» **Problem to solve**:
Reproduce the lines of the data from the line containing "Select panel number 9" through the line containing "Action: (1101, 12)", both included, with no changes.

** Start Data records **

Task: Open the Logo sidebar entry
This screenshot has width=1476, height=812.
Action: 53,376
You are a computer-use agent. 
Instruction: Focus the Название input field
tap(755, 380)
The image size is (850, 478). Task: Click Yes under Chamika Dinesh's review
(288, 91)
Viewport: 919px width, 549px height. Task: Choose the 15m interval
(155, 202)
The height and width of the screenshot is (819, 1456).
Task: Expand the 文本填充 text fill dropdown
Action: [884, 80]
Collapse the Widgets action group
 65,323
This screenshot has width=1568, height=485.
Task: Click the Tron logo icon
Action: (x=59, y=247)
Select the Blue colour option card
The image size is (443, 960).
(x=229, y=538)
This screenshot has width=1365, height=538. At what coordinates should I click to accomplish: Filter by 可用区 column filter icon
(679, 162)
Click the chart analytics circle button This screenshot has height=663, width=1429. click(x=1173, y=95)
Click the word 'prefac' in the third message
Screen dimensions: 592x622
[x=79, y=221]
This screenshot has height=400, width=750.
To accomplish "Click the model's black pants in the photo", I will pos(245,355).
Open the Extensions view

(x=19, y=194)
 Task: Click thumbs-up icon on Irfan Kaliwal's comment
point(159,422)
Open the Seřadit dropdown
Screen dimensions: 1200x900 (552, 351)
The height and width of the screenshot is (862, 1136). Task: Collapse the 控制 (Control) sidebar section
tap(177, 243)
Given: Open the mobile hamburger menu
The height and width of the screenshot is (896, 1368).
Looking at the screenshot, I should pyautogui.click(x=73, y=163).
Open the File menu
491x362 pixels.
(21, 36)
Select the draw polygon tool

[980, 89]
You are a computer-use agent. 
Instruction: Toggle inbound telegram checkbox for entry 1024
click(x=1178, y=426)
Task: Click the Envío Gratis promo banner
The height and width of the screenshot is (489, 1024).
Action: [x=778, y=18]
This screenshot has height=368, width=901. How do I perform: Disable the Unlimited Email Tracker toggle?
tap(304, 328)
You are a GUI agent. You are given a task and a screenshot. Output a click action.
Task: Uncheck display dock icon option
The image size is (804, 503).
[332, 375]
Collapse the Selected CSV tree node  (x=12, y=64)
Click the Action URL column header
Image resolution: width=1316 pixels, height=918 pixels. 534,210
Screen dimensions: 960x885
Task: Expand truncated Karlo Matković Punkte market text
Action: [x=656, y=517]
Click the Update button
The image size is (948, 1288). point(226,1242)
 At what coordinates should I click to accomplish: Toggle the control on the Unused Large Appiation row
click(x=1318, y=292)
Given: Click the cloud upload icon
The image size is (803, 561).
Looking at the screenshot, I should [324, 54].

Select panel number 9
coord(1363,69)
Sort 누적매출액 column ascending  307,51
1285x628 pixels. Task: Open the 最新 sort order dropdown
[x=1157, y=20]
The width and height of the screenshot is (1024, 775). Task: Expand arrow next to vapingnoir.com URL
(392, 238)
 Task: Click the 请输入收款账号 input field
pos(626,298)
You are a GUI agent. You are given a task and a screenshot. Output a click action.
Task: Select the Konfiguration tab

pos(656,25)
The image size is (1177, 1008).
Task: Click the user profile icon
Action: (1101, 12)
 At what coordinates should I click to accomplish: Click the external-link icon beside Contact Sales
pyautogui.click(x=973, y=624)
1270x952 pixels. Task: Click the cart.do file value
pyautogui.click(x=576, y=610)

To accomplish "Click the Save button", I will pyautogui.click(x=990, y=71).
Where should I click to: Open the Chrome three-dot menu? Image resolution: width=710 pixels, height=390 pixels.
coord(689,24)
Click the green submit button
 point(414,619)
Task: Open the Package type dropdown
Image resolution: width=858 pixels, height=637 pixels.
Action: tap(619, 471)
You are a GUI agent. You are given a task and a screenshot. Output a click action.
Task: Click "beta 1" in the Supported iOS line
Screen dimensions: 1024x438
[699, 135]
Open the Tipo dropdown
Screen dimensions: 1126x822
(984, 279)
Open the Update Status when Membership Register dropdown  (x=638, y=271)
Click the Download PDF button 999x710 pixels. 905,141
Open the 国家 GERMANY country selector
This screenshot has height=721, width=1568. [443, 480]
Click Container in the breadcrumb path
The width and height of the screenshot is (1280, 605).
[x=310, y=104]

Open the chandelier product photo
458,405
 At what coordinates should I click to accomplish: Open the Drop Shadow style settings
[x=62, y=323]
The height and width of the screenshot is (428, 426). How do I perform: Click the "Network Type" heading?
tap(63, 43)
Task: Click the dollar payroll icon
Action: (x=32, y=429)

** End Data records **

» **Reply**:
Select panel number 9
coord(1363,69)
Sort 누적매출액 column ascending  307,51
1285x628 pixels. Task: Open the 最新 sort order dropdown
[x=1157, y=20]
The width and height of the screenshot is (1024, 775). Task: Expand arrow next to vapingnoir.com URL
(392, 238)
 Task: Click the 请输入收款账号 input field
pos(626,298)
You are a GUI agent. You are given a task and a screenshot. Output a click action.
Task: Select the Konfiguration tab

pos(656,25)
The image size is (1177, 1008).
Task: Click the user profile icon
Action: (1101, 12)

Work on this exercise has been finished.